● 请完成: 将下方合并k个有序链表题解中以“标准的merge sort使用min(x,y)”开头的段落改写成简短的要点列表，并保留其主要信息。

**** 所给文本

LeetCode题解：Merge k Sorted Lists

Merge k Sorted Lists

Merge k sorted linked lists and return it as one sorted list. Analyze and describe its complexity

思路：

标准的merge sort使用min(x,y)，这里需要的是min(x1, x2, ... xk)，可以用堆实现。

题解：

/**
 * Definition for singly-linked list.
 * struct ListNode {
 *     int val;
 *     ListNode *next;
 *     ListNode(int x) : val(x), next(NULL) {}
 * };
 */
class Solution {
public:
    ListNode *mergeKLists(vector<ListNode *> &lists) {
        using node_pair = pair<ListNode*, size_t>;
       
        // Note: By default, C++ will create a max-heap, but we need a min-heap
        auto comparison=[](const node_pair& n1, const node_pair& n2) -> bool {
            return n1.first->val > n2.first->val; 
        };
       
        // starting point of the list
        ListNode* new_start = new ListNode(0);
        ListNode* new_last = new_start;
       
        // Heap, storing the first node of each list
        vector<node_pair> v_nodes;
        v_nodes.reserve(lists.size());
       
        // initalize the heap
        size_t index=0;
        for(auto& t : lists)
        {
            if (t!=nullptr)
            {
                v_nodes.push_back(node_pair(t, index));
                t=t->next;
            }
            index++;
        }
        make_heap(begin(v_nodes), end(v_nodes),comparison);
       
        // Heap injector
        auto inject_heap=[&v_nodes,&lists,&comparison](const size_t list_id) -> void {
            if (lists[list_id]==nullptr)
                return;
            else
            {
                auto save = lists[list_id];
                lists[list_id]=save->next;
                v_nodes.push_back(node_pair(save, list_id));
                push_heap(begin(v_nodes), end(v_nodes), comparison);
            }
        }; 
       
        // Loop until the heap is empty
        while(!v_nodes.empty())
        {
            pop_heap(begin(v_nodes), end(v_nodes), comparison);

            auto t = v_nodes.back();
            v_nodes.pop_back();

            new_last->next = t.first;
            new_last = new_last->next;
           
            inject_heap(t.second);
        }
       
        // drop the head
        new_last=new_start;
        new_start=new_start->next;
        delete new_last;
       
        return new_start;
    }
};

********
**** 原始数据

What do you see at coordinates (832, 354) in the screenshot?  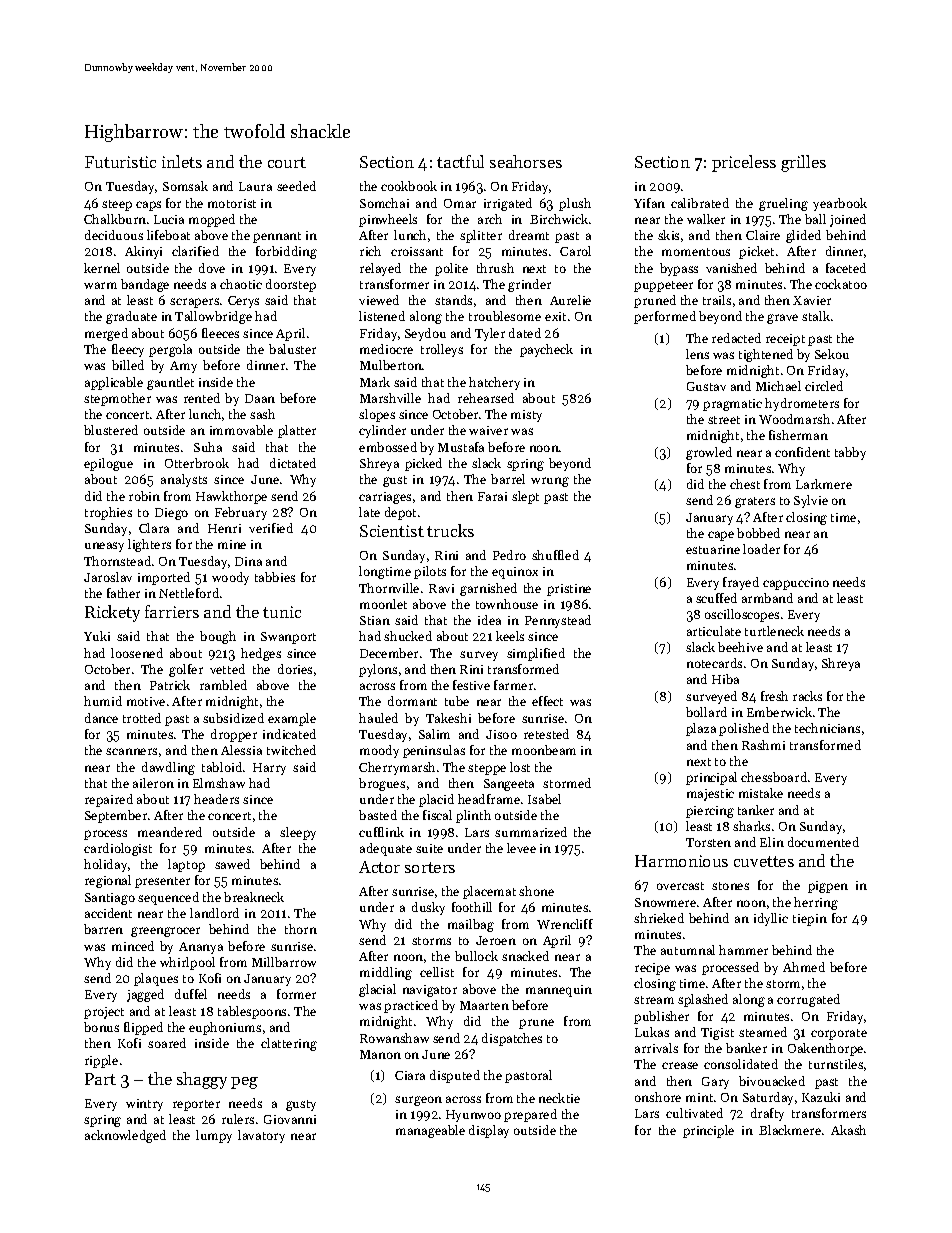 I see `Sekou` at bounding box center [832, 354].
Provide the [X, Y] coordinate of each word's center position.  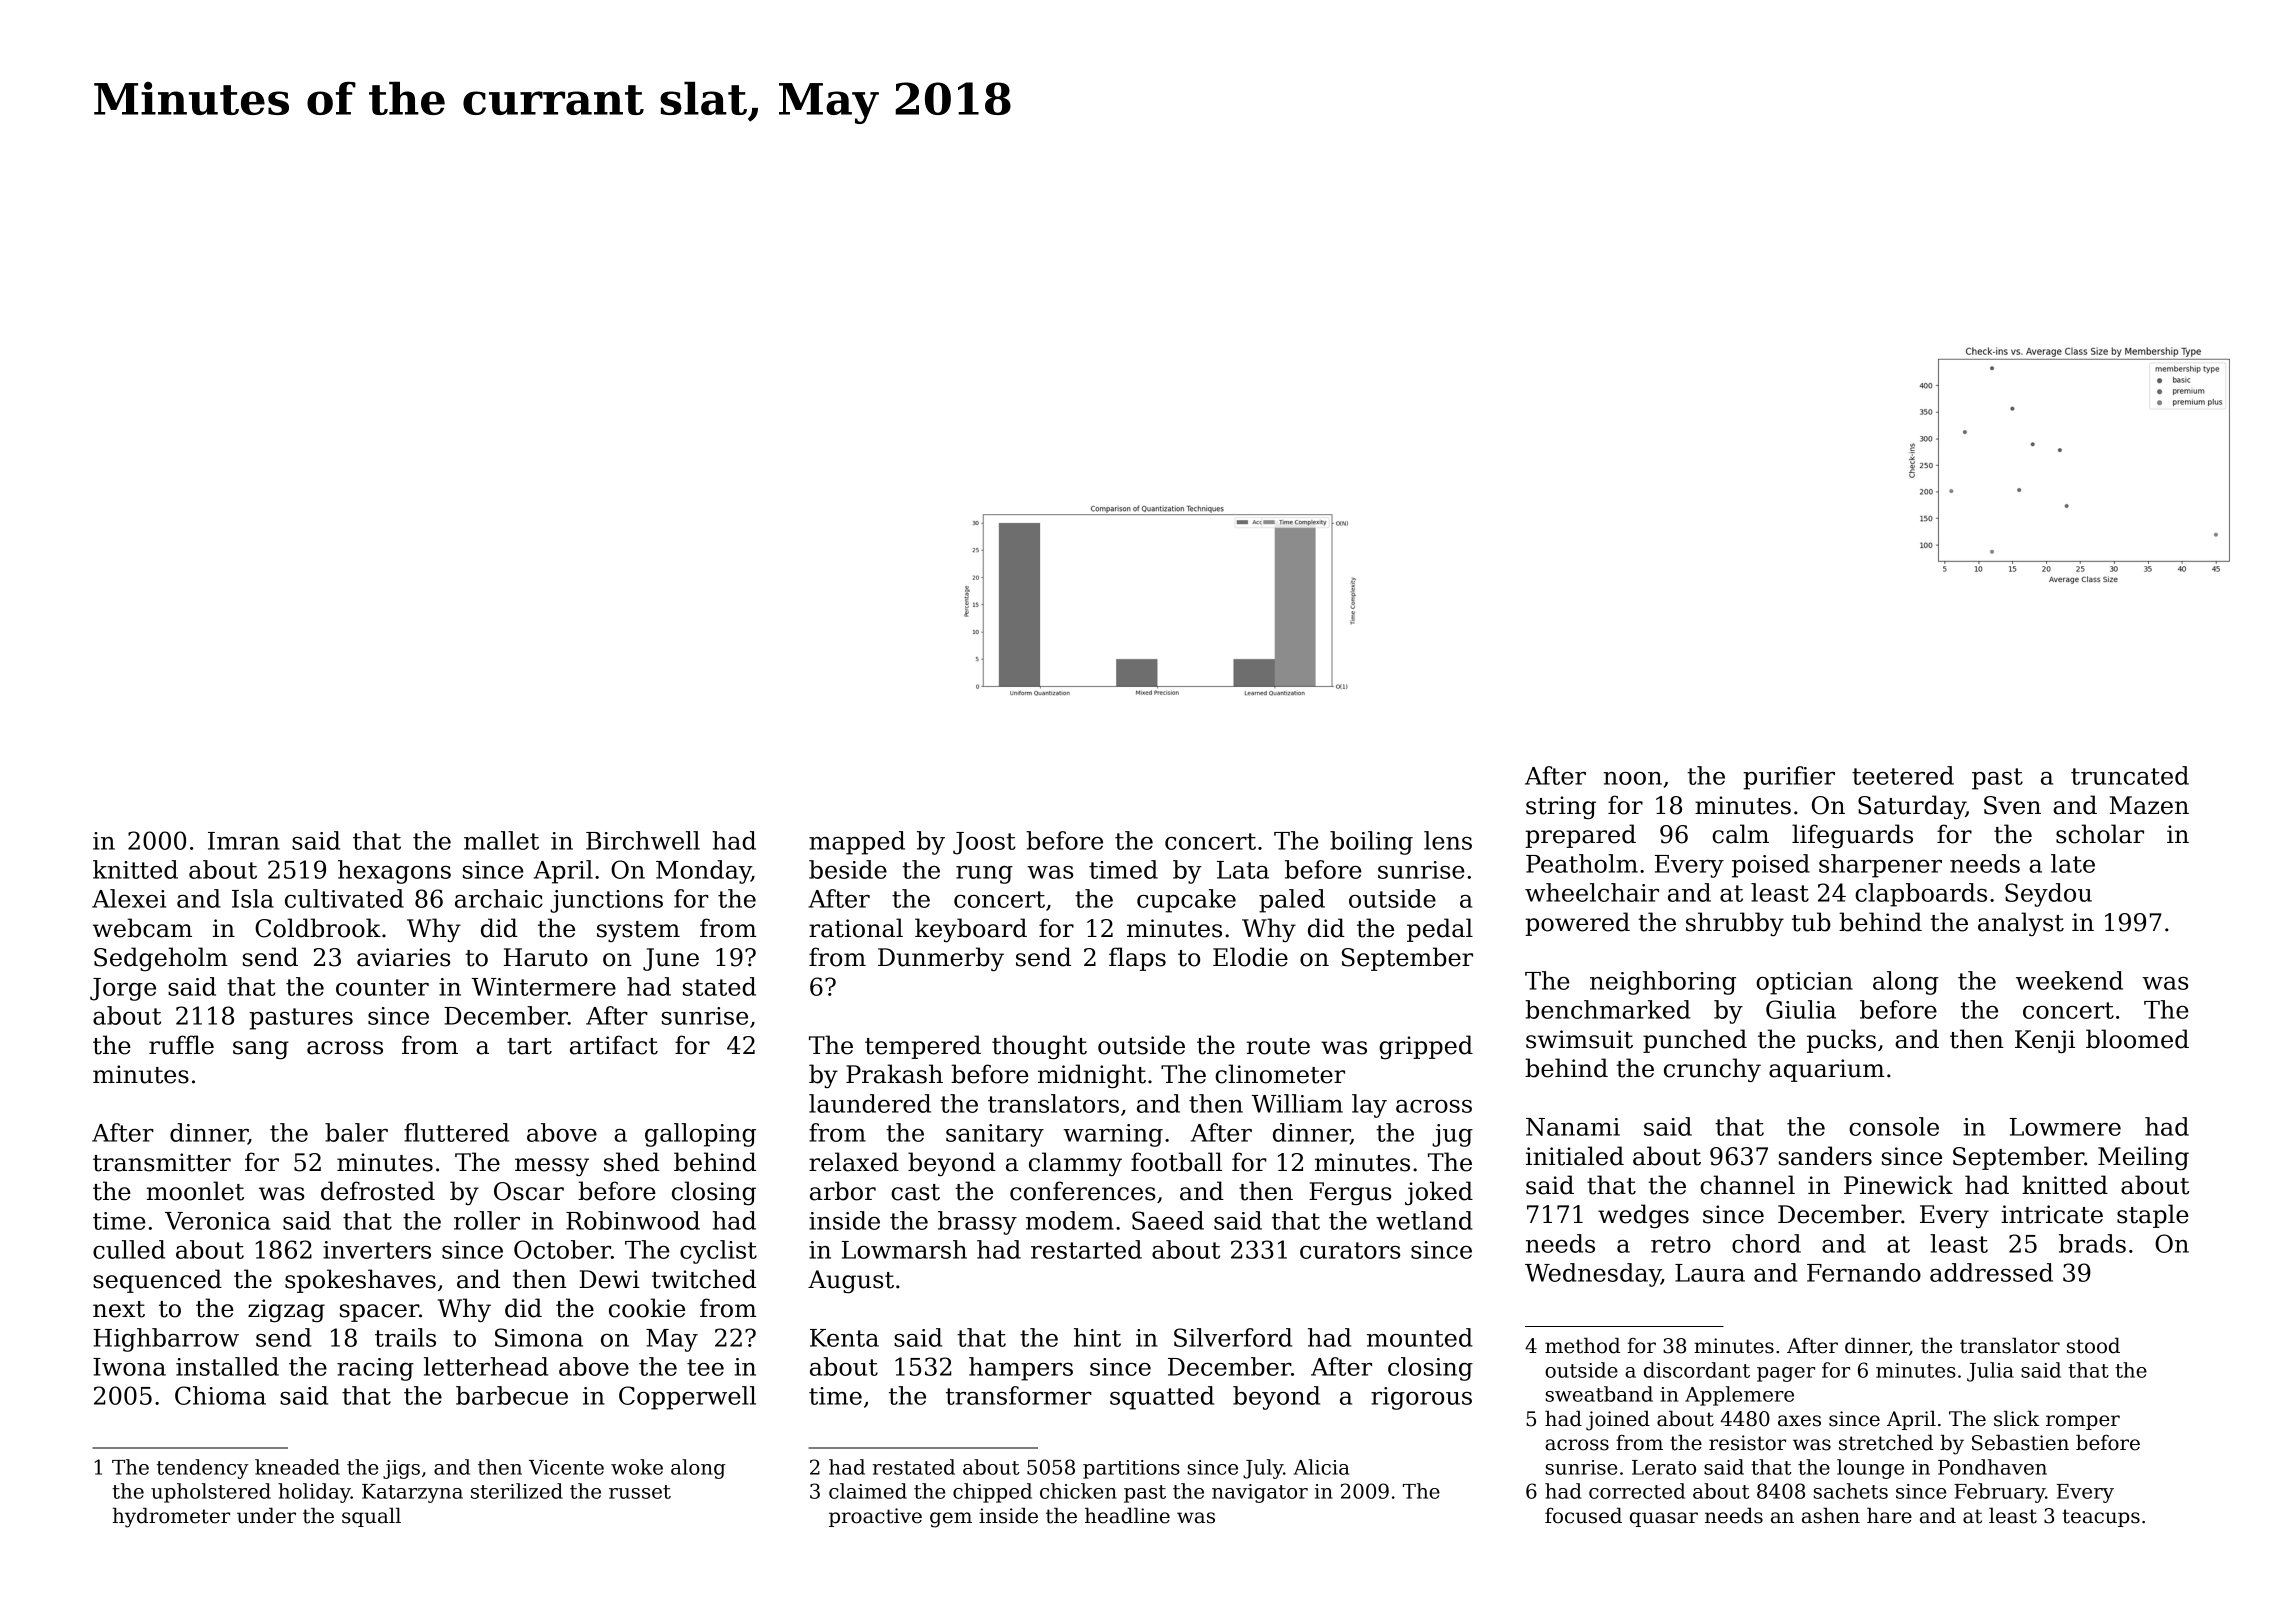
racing [375, 1369]
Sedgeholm [161, 959]
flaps [1137, 959]
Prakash [894, 1074]
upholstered [211, 1493]
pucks [1841, 1041]
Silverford [1233, 1337]
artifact [614, 1045]
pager [1786, 1374]
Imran [244, 841]
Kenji [2045, 1041]
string [1561, 807]
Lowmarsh [904, 1249]
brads [2092, 1243]
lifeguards [1852, 836]
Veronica [218, 1221]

********

● 练习答案:
- 标准归并排序取两个值中的较小者，即 min(x,y)。
- 本题需要取 k 个值中的最小者，即 min(x1, x2, ... xk)。
- 这一操作可以用堆来实现。